* [What needs to be done] Please report every line in the records below that contains the word "button", copying each such line in full.

* [Recorded data]
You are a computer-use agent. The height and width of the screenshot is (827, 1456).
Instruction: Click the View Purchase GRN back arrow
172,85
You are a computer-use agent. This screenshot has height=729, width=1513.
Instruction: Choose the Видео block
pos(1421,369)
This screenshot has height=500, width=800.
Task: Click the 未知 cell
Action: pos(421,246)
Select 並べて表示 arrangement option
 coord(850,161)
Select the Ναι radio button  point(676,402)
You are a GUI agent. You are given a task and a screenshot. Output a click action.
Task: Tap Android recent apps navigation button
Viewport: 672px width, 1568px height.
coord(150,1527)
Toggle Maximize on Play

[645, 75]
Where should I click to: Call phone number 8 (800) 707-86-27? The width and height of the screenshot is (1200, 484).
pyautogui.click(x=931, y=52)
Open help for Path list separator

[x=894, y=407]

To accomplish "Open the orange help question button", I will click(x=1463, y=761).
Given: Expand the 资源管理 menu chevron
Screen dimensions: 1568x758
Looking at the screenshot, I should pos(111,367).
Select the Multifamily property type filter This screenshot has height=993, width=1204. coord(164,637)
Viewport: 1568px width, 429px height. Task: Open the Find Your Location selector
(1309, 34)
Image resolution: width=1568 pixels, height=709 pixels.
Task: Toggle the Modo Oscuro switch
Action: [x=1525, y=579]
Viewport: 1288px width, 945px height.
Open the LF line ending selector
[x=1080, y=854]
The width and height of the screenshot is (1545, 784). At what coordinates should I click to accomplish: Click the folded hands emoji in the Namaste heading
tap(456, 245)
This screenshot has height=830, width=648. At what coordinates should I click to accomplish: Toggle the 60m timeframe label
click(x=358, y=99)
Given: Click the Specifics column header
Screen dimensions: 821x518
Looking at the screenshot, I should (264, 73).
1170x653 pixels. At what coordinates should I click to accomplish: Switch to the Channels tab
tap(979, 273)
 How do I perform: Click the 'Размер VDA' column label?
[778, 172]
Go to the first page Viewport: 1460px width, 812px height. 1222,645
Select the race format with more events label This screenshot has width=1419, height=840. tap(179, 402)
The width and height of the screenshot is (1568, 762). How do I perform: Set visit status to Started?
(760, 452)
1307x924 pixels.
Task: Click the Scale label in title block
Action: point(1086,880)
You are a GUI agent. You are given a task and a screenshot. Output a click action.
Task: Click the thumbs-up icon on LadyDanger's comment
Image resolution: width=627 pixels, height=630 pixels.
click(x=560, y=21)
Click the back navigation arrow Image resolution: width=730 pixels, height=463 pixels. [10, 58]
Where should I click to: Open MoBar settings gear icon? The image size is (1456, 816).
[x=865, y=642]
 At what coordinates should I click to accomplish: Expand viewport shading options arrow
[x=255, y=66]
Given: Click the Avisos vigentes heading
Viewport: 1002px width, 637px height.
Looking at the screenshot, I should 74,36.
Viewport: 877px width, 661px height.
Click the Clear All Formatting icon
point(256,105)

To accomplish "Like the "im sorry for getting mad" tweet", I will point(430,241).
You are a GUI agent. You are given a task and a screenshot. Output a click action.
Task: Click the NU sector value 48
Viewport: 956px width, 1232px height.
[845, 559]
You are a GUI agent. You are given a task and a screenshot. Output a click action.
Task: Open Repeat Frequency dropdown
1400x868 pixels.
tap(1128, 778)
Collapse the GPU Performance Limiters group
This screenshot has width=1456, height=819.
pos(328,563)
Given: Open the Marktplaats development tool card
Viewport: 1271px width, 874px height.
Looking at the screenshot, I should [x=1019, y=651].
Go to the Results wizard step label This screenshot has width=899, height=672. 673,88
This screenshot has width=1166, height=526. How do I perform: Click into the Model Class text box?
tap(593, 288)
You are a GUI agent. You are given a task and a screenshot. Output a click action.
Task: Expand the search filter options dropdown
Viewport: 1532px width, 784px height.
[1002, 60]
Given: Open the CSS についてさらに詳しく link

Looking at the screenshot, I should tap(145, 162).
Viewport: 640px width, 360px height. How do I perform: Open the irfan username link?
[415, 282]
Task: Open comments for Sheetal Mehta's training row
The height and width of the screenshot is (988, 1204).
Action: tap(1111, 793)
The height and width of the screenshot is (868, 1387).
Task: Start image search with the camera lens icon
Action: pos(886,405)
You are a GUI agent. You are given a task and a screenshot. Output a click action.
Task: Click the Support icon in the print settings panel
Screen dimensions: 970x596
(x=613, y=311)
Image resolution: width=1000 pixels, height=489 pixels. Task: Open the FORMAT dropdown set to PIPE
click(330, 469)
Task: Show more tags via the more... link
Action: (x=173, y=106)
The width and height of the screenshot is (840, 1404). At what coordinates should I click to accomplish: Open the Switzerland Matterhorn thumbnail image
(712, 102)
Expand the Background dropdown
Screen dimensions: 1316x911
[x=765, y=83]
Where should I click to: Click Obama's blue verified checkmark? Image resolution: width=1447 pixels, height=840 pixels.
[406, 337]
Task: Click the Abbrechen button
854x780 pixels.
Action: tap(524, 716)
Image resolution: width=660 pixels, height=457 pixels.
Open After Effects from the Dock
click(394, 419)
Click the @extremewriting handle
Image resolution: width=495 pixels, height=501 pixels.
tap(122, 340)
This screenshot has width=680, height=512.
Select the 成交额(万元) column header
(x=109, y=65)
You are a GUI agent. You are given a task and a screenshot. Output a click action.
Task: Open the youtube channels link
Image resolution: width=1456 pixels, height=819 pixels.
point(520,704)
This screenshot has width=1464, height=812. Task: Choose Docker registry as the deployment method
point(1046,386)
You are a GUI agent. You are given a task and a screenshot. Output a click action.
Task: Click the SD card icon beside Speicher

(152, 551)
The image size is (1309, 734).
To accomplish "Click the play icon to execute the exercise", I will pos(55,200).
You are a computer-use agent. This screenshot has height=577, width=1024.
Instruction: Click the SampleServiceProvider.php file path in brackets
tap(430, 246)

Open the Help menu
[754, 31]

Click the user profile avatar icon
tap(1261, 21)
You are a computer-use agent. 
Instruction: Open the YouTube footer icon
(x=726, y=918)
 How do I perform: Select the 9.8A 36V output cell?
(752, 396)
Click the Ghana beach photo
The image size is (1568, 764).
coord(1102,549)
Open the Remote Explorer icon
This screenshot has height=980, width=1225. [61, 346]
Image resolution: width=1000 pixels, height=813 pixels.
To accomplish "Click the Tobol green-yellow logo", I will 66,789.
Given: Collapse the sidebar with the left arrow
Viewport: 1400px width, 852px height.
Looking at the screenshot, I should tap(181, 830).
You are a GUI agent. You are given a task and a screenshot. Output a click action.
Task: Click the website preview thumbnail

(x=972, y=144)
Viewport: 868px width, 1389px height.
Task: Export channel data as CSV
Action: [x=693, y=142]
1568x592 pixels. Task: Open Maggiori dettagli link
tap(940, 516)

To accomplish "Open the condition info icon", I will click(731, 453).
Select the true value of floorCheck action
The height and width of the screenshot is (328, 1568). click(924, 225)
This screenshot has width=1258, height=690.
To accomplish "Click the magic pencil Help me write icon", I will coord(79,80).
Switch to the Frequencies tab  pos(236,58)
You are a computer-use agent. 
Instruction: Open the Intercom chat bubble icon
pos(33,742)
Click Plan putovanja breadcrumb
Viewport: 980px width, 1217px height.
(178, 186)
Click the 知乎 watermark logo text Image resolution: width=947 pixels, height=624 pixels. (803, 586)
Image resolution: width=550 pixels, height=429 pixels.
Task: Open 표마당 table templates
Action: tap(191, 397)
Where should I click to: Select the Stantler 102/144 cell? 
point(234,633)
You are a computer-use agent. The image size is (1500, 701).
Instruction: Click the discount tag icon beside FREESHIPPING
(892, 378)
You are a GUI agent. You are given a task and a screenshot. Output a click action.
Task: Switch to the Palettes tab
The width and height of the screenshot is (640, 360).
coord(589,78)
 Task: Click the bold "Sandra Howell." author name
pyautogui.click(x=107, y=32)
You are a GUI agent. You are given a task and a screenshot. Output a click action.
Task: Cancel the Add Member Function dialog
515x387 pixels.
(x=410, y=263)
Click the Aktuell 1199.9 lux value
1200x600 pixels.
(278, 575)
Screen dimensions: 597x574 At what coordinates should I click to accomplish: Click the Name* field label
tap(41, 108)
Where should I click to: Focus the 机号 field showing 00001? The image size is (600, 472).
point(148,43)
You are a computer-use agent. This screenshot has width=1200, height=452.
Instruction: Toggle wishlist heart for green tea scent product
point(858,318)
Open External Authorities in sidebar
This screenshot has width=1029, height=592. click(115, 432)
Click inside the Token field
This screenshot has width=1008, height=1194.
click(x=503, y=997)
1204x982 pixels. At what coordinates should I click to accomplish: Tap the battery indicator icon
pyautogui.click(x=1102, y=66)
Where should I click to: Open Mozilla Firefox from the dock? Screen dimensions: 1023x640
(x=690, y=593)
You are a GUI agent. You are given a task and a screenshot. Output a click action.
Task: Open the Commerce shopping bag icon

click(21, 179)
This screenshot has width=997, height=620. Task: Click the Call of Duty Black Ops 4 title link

* [Completed exercise]
Select the Ναι radio button  point(676,402)
Task: Tap Android recent apps navigation button
To accomplish "Open the orange help question button", I will click(x=1463, y=761).
Task: Click the Abbrechen button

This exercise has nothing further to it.